«“Ils ont souvent fait ce rêve étrange et pénétrant…” D’un monsieur élégant, charmant et cultivé qui savait se rendre disponible chaque jour et souvent très tard dans la nuit. (…) Il était lui, nous étions nous. » Ces quelques lignes qui décrivent sur son site internet Monsieur Bleu, le resto du Palais de Tokyo, à Paris, ont à coup sûr été écrites par un poète, un poète de cuisine peut-être, un Verlaine-à-peu-près, mais un poète visionnaire. Car c’est un autre monsieur bleu, la couleur de son costume, que recevait Monsieur Bleu, ce vendredi après-midi : Emmanuel Macron. Rendez-vous avait été donné aux journalistes à 15 heures à l’arrière du Palais pour toucher du doigt ce rêve étrange et pénétrant, peut-être, mais à coup sûr inaccessible d’un président accessible et qui répondrait en direct aux questions des journalistes. Une première pour Les Jours, on était tout chose et papillons dans le ventre. En haut des marches qu’une averse vient de détremper, ça ne rigole pas. Fouille, palpation et chiens renifleurs sur la bucolique terrasse de Monsieur Bleu que surplombe la tour Eiffel. À l’entrée, première mauvaise nouvelle : « Macron sera là à 16 heures. » Deuxième mauvaise nouvelle, le spectacle est payant : 50 euros.

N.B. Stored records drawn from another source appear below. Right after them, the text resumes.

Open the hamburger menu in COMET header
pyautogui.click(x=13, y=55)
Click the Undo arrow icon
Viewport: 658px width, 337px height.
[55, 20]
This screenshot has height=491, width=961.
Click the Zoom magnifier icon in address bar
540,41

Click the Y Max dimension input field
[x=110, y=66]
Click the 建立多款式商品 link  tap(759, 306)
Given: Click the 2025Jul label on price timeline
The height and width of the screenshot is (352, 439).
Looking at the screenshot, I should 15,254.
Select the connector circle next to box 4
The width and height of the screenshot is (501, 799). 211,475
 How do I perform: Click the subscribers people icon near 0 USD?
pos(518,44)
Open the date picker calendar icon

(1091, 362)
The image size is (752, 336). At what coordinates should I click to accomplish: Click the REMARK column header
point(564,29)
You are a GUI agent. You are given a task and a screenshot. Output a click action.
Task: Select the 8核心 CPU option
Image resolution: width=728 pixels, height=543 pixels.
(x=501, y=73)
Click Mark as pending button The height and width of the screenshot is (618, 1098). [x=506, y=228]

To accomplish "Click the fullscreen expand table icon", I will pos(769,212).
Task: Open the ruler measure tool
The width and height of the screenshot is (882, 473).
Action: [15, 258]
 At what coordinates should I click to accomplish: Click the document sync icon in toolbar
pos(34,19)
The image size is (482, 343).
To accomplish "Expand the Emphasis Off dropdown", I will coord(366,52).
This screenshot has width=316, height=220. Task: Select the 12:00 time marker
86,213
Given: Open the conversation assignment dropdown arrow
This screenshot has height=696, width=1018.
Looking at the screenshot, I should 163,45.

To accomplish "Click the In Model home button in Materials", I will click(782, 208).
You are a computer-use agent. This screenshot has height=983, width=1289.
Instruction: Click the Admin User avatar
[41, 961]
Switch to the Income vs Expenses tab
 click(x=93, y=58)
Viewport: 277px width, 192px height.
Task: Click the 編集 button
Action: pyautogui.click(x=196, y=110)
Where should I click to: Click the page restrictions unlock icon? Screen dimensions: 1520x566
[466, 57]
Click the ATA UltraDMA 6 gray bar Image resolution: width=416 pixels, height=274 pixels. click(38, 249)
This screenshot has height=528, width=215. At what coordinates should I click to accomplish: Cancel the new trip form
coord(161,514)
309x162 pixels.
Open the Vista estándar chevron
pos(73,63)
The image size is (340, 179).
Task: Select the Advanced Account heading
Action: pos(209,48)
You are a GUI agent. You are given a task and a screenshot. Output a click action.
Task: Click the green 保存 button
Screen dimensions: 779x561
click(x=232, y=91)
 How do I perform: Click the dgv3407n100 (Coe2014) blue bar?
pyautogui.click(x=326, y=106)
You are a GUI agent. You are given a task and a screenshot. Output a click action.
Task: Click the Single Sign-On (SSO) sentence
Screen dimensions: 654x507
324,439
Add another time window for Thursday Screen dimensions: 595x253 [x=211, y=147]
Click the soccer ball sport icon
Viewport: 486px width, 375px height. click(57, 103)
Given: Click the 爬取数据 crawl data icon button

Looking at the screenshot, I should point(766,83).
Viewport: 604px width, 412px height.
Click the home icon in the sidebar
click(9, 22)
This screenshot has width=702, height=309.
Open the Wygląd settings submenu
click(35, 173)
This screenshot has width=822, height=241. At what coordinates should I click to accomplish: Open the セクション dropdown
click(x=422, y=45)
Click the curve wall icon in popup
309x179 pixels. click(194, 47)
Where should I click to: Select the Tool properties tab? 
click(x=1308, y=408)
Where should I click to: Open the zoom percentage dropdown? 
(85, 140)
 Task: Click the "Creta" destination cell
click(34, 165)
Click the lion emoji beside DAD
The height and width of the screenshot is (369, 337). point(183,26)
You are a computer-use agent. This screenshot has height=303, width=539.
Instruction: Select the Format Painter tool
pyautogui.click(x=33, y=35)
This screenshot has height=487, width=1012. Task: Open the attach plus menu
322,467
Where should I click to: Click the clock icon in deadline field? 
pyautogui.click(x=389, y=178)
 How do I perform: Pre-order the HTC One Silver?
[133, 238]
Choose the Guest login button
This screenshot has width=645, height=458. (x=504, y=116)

Ahem, payer pour avoir l’honneur et l’avantage de poser des questions en direct au président de la République ? Mais on est prié de ranger son gilet jaune et ses nobles indignations. C’est qu’en fait cette rencontre est organisée par l’Association de la presse présidentielle (APP), composée des journalistes qui « suivent » le Président et dont Les Jours sont adhérents. Une fois par an, l’APP invite le chef de l’État à répondre aux questions de ses membres et, qui dit invitation dit pas à l’Élysée, pour des raisons d’indépendance, et aux Jours, on est bien placés pour savoir que l’indépendance se paye cher. En l’espèce très cher, puisque visiblement ça ne se fait pas d’inviter Emmanuel Macron au boui-boui du coin, et le lieu choisi doit être validé par la Présidence pour des questions de sécurité. Or, les délais imposés par l’Élysée sont très courts et la privatisation de Monsieur Bleu se paye donc plein pot : le plus gros poste de dépense de l’APP, que ne couvriront que partiellement les 50 euros payés par les 68 journalistes présents ce vendredi après-midi.

Notez bien, c’est joli, Monsieur Bleu : maousses lustres géométriques Art déco, banquettes de velours vert et tentures.